Своих ворон я не забросил. Один из моих иерусалимских преподавателей, тот рыжий профессор, которому Номи дала прозвище «главного ерундоведа», почуял мою нелюбовь к сиденью к лаборатории и склонность к наблюдениям в поле и сумел оценить мою способность взбираться, рисковать и выслеживать. Как-то раз, через несколько месяцев после того, как я бросил занятия и вернулся в деревню, он появился у нас во дворе и попросил провести для него серию наблюдений в Долине. В частности, как он сказал, для изучения процесса расселения ворон среди людей и того вреда, который этот процесс причиняет местным популяциям маленьких певчих птиц.

К тому времени деревня окончательно разочаровалась во мне. Люди наблюдали за мной, пока я наблюдал за воронами, добавляли к этому мое имя и равнодушие к женщинам, приправляли варево воспоминаниями о моей матери, помешивали, пробовали и по вкусу заключали, что я за человек. В этом обществе, где главным было, сколько борозд ты пропахал и скольких детей ты народил, я тоже считался довольно странной птицей.

Так или иначе, но в 1963 году я еще изучал зоологию в Иерусалиме.
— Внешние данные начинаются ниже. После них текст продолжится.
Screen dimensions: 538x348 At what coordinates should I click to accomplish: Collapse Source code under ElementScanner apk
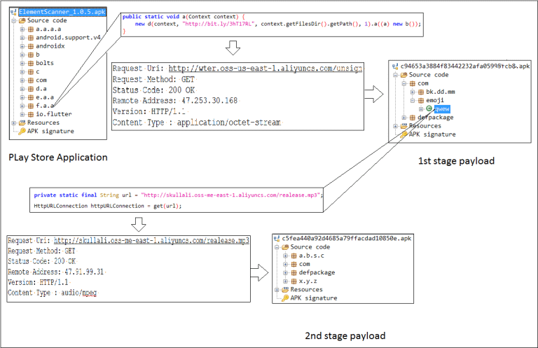click(14, 20)
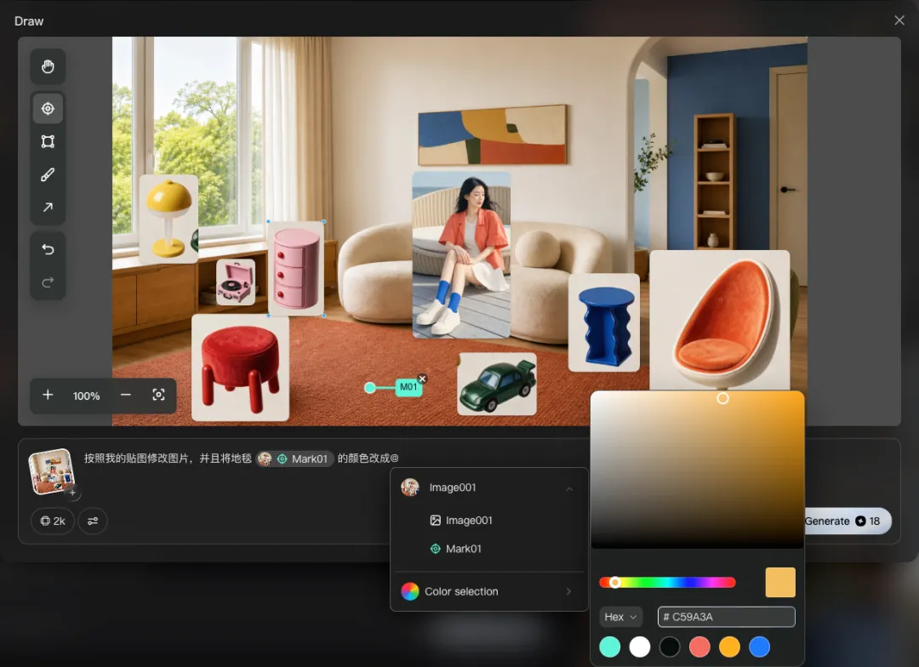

Я упоминаю об этом исключительно в угоду хронологии, потому что сами эти занятия ничего не добавляют и не отнимают у той истории, которую я пытаюсь здесь рассказать. Тем более что я не так уж и преуспел в своих занятиях. В университетских лабораториях мне было скучно. Через окно я видел ворон, которые населяли ближние сосны, высиживая там своих птенцов, и душа моя так и рвалась забраться туда и заглянуть в их гнезда, вместо того чтобы вглядываться в постылые препараты, лежащие на лабораторном столе.

— Я ненавижу эти их микроскопы! — сказал я Номи. — Все, что мне нужно знать, я могу увидеть глазами.

— А что же ты любишь? — спросила Номи.

— Тебя я люблю, Номи, — сказал я. — Тебя я люблю, с того самого дня, как родился. Я помню, как мы встретились впервые. Мне было ноль, а тебе шестнадцать. Я открыл глаза и увидел тебя. Я посмотрел на тебя и сказал тебе.